Noon: SolarCity’s silver spoon
SolarCity has bilked government programs to grow into being the nation’s largest installer of rooftop solar panels.
Yet, it has no qualms about throwing a tantrum and leaving a state that doesn’t play by its rules — as it has done in Arizona and Nevada. Even uber-green California is being threatened by an exodus and states such as Washington and New Hampshire received warnings that SolarCity won’t come to the state if subsidies don’t favor its operational model.
Last week, Nevada became the latest state to “roll back” its “net-metering electricity scam,” as the Wall Street Journal calls it. As a result, “SolarCity reacted by announcing that it would cease sales and installations in the state.” Back in 2013, with great fanfare, SolarCity announced that it was coming to Nevada “after securing incentives worth up to $1.2 million from the state’s Governor’s Office of Economic Development,” reported the Silicon Valley Business Journal. SolarCity claimed it would create “hundreds of jobs” near Las Vegas. But times have changed.
Nevada is just one of many states considering changes to the solar subsidies. Arizona already made the change, causing SolarCity to shift resources to other states where the profit margins are higher. In April, the Arizona Republic announced that SolarCity was relocating 85 workers out of state. SolarCity CEO Lyndon Rive called the changes: “Too restrictive.” He declared that they “eliminate the potential to save money with solar for nearly all customers.”
What states have found, is that the increasing implementation of solar, results in higher costs for non-solar customers — who as the Wall Street Journal states: “tend to be lower income.”
The net-metering policies are at the center of the debate. In short, net metering compensates solar customers for the excess solar power they generate. The problem is that these individual generators get paid retail for the power, rather than the wholesale rate utilities pay for typical power supplies. As a result, customers with solar panels can completely avoid paying the utility — even though they still use power, transmission lines, and services from the company. States are seeing costs shifted from solar customers to those who can least afford it. As a result, several states have mandated policy changes. Generally, the changes reduce the payment to wholesale and add a grid connection fee or demand fee.
The Journal called net metering “regressive political income redistribution in support of a putatively progressive cause.” Frank O’Sullivan, director of research and analysis at MIT Energy Initiative explains it: “Net metering, in its most plain, vanilla form, is certainly a subsidy to rooftop solar owners. Obviously there has to be a cost transfer to others who don’t have solar on their roofs.”
In Arizona, the changes to the net-metering policies grandfathered in current users, but added grid usage/demand fees. In Nevada, payments to existing customers have been slashed and connection fees have been raised.

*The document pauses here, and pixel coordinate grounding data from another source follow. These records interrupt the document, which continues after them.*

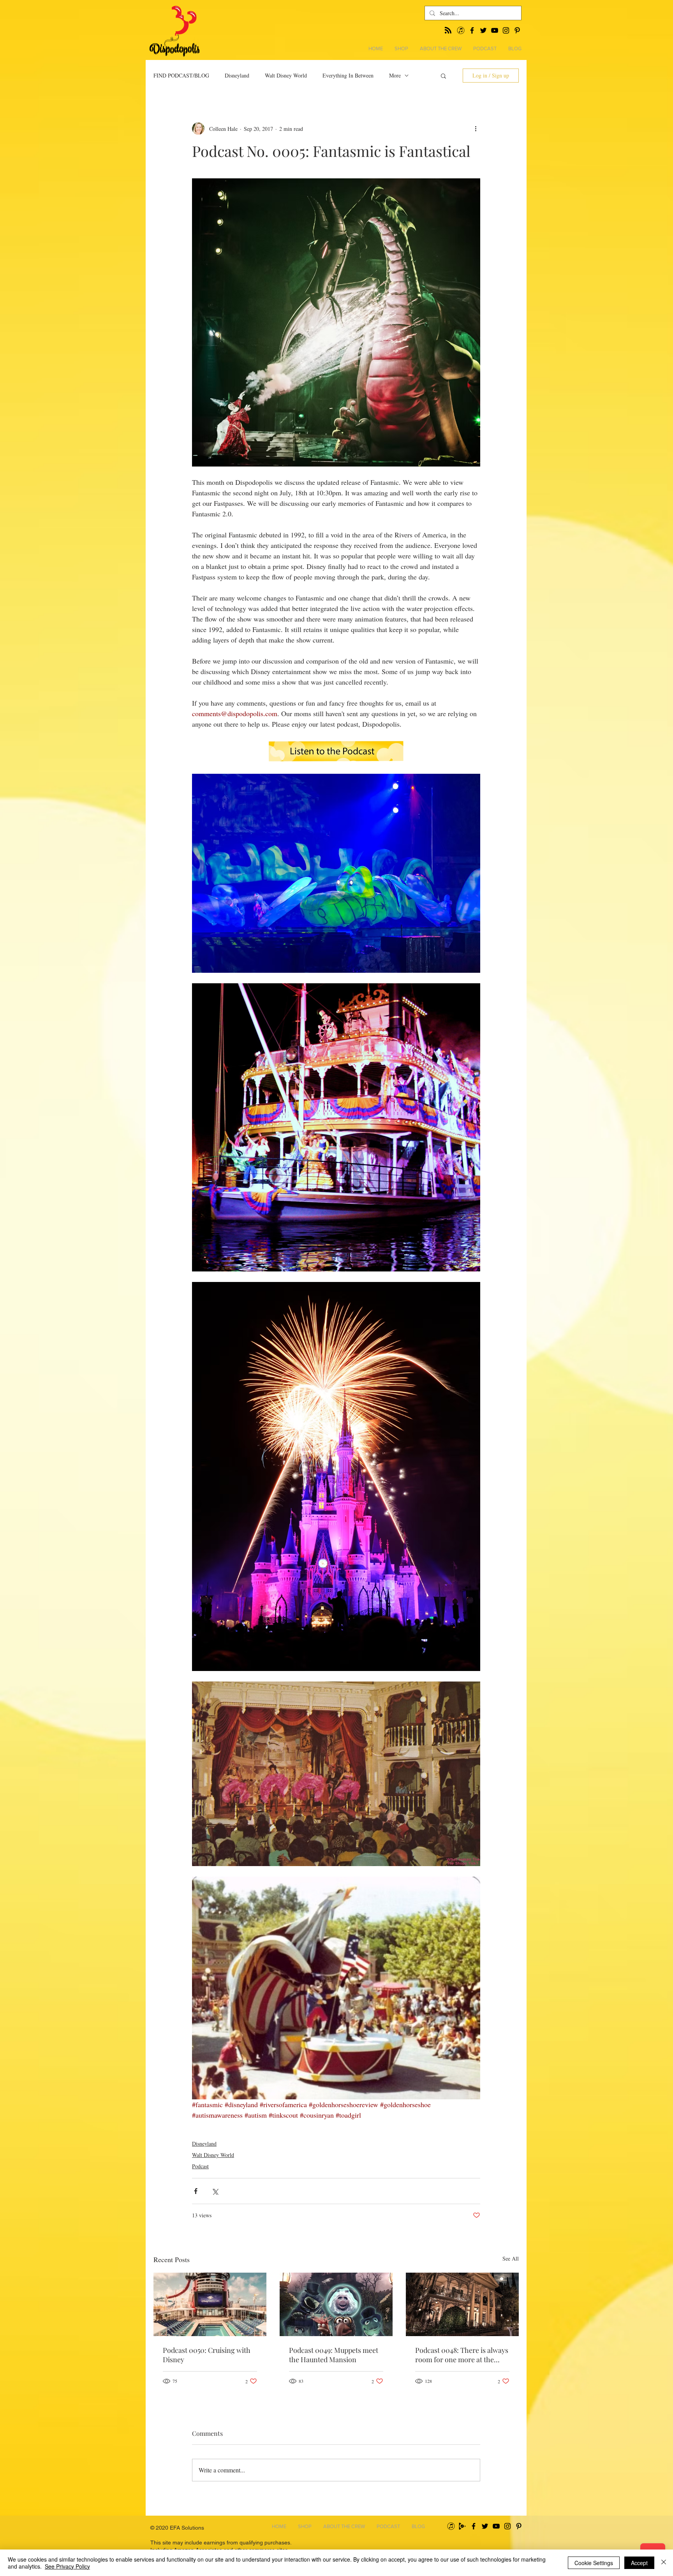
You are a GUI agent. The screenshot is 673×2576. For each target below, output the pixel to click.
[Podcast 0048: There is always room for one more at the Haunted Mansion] (462, 2304)
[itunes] (460, 30)
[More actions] (475, 128)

The current proposal in California would cut payments for excess electricity almost in half and solar customers would pay a monthly fee. In Washington, utilities are pushing for a charge on solar customers.
The solar industry is filing legal action as, admittedly, these “proposals threaten to undermine the economics of their systems.” The Journal explains: “corporate welfare encourages dependency and entitlement that’s difficult to break.”
When even California is proposing policy changes, it is time to realize this business model has to change. And, that includes taking the silver spoon out of the mouth of SolarCity. Although they’ll likely throw a temper tantrum, take their marbles and go home, it will save taxpayers millions and force solar to operate on a level playing field.
The author of Energy Freedom, Marita Noon serves as the executive director for Energy Makes America Great Inc., and the companion educational organization, the Citizens’ Alliance for Responsible Energy.